The goal was to see if a coddled life in the laboratory left any telltale marks on wild Yersinia pestis. And it did: The ancestors and descendants differed in their expression of a number of proteins.
Krezuer is no stranger to working on organisms from the wild: She herself, when not focused on biodefense research, has studied how certain single-cell organisms in Yellowstone’s acidic hot springs get their carbon. That’s just the strange, everyday ecology hidden inside any number of labs: a prairie dog expert collaborating with someone fascinated by hot-spring chemistry on a national security project partially funded by the Defense Threat Reduction Agency. A soybean geneticist, sought out by the FBI to help solve crimes.

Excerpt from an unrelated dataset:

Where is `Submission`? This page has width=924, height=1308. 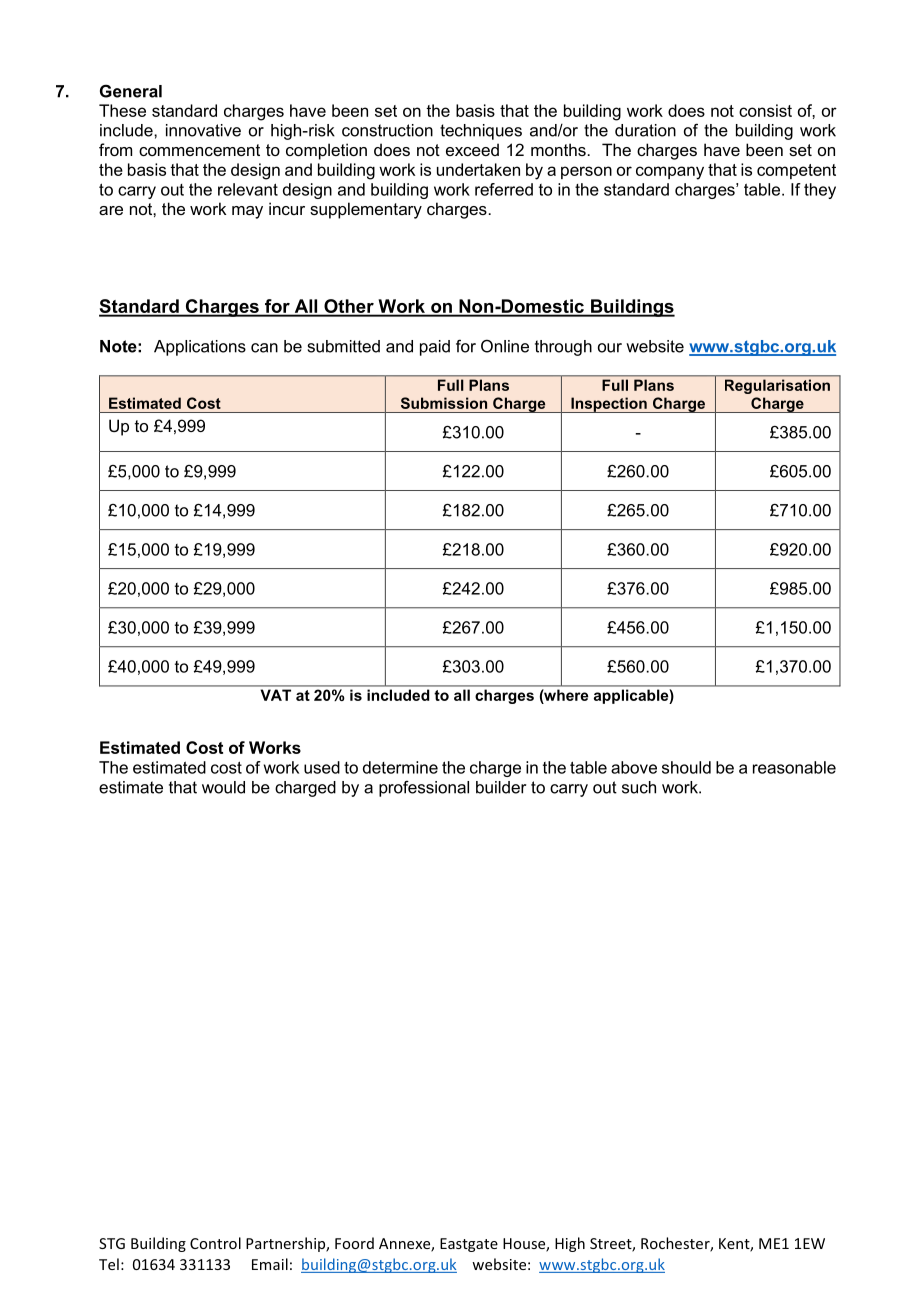
Submission is located at coordinates (444, 403).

In some ways, it’s unremarkable: collaborations form, researchers pivot, unrelated organisms end up intertwined. The local health department’s deal with Wagner was largely pragmatic. “It started with a need,” said Marlene Gaither, the environmental health program manager at the Coconino County Public Health Services District. Before that, the department had been sending fleas to the Centers for Disease Control and Prevention, “but because they cover the entire U.S., their response time wasn’t as quick as what Dr. Wagner’s lab could offer.”
Speed was especially important at the colony near the hotel. “We rolled up on this place and there were people hanging out down there walking their dogs,” said Wagner. One couple was relaxing on the grass. It was a beautiful day out — sunny, not too hot — and Wagner and Busch were happy to be outside. They could see, though, that these were “hot burrows,” with fleas jumping, their reddish bodies catching the sun. They worked quickly. The health department, they knew, was waiting.
“They gave us a chance to flag fleas for a few hours, and then we met them, and it was the changing of the guard,” he said. They had the fleas they needed. The ones that were left, popping around, hoping for a blood meal, would succumb to the health department’s dust.